The way we think it is, of course, we only want to do this if in the long run, it can be material to The Coca-Cola Company. We don’t need extra hobbies we need extra things that are material at scale. And so getting there, what we are setting ourselves is milestones. If I can get to X, then I believe it’s worth doing the next stage. If I can get to Y then it might make sense to go to Z or whatever, that’s on the road to something material in 2030 or whatever. And so at the moment, we’re just in the very experimental stage. But what’s emerging as something that seems to function in the marketplace because it’s a very fragmented and somewhat chaotic sector, the kind of the ready-to-drink alcohol sector. But if you can see in the marketplace an idea of premixed cocktails of which Jack and Coke should be the tip of the spear. If that works, then you can argue there’s a premixed cocktail space.
You can argue there’s a hard sell space, although it tends to be concentrated in the U.S. And you can argue there’s a spiked version. Simply spiked all the kind of lemonade spiked version. If between all these experiments, we can see 3 clusters emerging that can be put together into something that makes sense for the consumers and the retailers then maybe there’s, we can get to the next milestone. We do want to be disciplined. We want to have a lot of experimentation, but it got to turn into disciplined achievement of milestones, all in the service of demonstrating to ourselves that there’s a material endpoint. And we’re just at the beginning.

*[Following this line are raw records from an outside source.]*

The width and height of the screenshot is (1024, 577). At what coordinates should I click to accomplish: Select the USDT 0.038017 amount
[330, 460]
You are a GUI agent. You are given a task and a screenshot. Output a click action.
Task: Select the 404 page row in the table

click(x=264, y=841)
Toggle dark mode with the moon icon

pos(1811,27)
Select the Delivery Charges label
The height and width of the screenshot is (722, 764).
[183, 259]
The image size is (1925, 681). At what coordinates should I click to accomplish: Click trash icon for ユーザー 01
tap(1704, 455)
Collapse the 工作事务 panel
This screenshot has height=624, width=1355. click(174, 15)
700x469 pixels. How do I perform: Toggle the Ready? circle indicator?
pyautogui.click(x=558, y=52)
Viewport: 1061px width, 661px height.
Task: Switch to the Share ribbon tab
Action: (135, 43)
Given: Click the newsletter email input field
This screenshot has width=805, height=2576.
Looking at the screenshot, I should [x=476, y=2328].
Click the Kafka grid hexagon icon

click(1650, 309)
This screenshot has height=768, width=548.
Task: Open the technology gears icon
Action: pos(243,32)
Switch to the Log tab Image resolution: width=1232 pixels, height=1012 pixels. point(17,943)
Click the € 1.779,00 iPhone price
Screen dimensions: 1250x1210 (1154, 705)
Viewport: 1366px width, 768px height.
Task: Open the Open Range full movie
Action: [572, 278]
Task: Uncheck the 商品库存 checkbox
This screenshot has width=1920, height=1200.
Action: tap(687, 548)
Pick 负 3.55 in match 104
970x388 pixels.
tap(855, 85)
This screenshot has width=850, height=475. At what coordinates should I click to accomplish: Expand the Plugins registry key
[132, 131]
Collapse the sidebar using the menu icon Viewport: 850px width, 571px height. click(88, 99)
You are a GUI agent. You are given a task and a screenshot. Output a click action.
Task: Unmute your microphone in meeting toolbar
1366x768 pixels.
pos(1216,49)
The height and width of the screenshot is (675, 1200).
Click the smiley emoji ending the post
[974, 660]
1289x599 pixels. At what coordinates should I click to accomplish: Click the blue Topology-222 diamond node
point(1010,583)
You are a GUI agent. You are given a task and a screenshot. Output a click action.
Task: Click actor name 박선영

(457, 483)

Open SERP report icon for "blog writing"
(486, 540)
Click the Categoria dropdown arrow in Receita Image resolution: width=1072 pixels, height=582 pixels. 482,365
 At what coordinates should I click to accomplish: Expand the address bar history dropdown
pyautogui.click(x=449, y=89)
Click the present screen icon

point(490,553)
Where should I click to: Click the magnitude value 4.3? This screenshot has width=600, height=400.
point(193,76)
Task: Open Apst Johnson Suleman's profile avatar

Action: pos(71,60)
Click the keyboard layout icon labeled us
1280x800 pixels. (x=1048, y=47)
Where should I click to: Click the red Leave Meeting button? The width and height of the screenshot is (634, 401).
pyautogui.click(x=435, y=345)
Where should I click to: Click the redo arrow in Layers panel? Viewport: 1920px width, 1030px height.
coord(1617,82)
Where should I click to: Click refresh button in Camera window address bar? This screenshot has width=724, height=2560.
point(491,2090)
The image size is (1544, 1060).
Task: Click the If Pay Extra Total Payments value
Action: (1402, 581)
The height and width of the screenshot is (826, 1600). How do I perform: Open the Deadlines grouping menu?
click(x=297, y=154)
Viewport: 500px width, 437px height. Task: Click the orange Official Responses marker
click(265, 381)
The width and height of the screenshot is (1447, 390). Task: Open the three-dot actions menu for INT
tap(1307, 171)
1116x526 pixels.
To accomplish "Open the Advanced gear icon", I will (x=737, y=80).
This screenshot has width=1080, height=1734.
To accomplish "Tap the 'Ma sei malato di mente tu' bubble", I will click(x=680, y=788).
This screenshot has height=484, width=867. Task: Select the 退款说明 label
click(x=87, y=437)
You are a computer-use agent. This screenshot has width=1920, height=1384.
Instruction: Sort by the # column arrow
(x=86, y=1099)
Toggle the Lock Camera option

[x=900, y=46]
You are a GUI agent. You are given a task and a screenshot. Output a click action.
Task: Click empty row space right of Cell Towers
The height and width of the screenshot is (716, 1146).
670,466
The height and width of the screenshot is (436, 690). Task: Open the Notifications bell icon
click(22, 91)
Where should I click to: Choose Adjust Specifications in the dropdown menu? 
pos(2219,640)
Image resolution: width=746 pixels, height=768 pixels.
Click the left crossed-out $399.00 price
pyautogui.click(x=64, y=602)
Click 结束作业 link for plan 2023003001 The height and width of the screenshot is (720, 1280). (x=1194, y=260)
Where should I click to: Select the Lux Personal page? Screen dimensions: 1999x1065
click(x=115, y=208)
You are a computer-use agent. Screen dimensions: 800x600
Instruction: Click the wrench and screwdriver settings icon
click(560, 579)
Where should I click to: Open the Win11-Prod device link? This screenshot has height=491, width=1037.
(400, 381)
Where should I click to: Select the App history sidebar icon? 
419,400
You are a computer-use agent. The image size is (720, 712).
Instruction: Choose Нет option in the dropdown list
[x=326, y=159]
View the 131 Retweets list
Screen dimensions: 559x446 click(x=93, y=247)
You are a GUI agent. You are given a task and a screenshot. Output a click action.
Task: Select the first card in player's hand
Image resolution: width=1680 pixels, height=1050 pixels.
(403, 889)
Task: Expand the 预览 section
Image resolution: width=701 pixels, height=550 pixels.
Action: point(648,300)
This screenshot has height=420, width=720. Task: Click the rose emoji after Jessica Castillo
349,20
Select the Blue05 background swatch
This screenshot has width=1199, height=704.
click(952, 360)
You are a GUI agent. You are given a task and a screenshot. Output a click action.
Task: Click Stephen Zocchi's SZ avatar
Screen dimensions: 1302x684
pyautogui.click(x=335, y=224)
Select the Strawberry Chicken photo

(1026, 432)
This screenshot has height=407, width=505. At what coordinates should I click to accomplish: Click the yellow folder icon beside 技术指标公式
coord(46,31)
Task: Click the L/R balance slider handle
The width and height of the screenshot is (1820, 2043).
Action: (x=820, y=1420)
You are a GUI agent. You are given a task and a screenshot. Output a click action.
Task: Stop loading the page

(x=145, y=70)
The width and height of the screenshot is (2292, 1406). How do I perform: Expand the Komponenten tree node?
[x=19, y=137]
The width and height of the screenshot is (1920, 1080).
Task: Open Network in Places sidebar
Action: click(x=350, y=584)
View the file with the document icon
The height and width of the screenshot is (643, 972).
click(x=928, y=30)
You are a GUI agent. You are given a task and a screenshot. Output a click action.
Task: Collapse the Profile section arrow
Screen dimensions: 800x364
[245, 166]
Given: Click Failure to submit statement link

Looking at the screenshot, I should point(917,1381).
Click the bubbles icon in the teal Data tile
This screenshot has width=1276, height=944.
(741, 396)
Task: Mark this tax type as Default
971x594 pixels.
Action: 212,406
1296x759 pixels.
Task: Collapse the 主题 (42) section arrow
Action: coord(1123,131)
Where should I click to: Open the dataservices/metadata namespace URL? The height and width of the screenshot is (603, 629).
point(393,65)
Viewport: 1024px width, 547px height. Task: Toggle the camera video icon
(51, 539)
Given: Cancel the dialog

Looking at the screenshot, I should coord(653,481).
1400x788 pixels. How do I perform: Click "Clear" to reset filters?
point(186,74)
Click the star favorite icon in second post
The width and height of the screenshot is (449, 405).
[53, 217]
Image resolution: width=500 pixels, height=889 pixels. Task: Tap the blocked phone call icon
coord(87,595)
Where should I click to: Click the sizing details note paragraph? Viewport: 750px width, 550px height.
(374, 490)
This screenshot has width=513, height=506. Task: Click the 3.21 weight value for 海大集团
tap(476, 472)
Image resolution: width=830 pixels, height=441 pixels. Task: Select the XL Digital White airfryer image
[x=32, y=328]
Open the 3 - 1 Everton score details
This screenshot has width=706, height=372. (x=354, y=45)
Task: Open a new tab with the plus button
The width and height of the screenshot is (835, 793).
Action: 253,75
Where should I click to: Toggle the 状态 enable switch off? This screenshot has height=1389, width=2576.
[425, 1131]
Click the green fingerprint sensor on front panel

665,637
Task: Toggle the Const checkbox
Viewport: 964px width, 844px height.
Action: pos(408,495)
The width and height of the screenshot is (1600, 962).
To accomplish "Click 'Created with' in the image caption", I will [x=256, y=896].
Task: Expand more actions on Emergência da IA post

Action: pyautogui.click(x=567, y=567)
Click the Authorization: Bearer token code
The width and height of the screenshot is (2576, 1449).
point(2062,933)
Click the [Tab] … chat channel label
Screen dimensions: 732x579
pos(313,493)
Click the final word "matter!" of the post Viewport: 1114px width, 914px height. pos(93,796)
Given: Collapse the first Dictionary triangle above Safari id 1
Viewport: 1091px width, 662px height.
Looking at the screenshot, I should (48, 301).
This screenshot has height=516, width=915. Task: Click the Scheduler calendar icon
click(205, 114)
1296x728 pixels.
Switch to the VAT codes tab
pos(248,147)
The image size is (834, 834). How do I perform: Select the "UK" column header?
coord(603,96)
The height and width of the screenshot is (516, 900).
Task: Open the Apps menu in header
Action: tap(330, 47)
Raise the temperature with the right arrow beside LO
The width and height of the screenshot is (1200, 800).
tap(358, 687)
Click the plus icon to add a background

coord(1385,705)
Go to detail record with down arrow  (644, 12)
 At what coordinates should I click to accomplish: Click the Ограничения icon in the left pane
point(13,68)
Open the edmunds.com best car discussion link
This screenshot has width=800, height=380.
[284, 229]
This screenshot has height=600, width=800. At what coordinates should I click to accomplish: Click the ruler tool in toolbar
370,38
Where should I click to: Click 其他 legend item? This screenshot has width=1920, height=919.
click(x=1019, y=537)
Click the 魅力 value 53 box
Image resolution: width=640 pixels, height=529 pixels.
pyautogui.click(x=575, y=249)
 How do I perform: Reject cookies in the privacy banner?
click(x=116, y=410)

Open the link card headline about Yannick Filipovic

I wanted to go back, and I think we spoke a lot about revenues and the opportunity. But if you think about margins, right? and thinking about OI, the opportunity that you added 220 basis points in the last 5 years and now investing a lot more in equipment, which makes a lot of sense and India could become potentially a refranchising opportunity, Africa, another franchising opportunity. How we should be thinking of the dream? I know you gave guidance for ’23. How we should be thinking on the old days and we thinking about potentially above 30% before cost, how we should be thinking what the opportunity is from OI?
We’re not going to put ourselves back in the trap of saying there’s a number, but then saying we bought or sold something that’s changing the basis of the number. That’s going to drive everyone crazy, including ourselves. Yes, it’s to be expected that, and John has the phrase, we want to be the world’s smallest bottler. We continue to believe we would like to set up an African model with the IPO. We talked about that’s likely to be not this year. We’re still looking to refranchise the rest of the business. We want to be the world’s smallest bottle, which will have a mechanical impact on our margin structure. But I think what you can think about going forward is segregating the different bits of businesses. And rather than worrying about the number in total, worry about the number relative to the different pieces of the business because different business will come and go, but each bit follows its own dynamic. And there, you do see kind of small increments or gains going forward.
With that, I think we’re out of time. So, we’re ready to go to the breakout. Once again, thank Coca-Cola for the presentation, for the beverages. Remember, Topo Chico mixer tasting 4:45.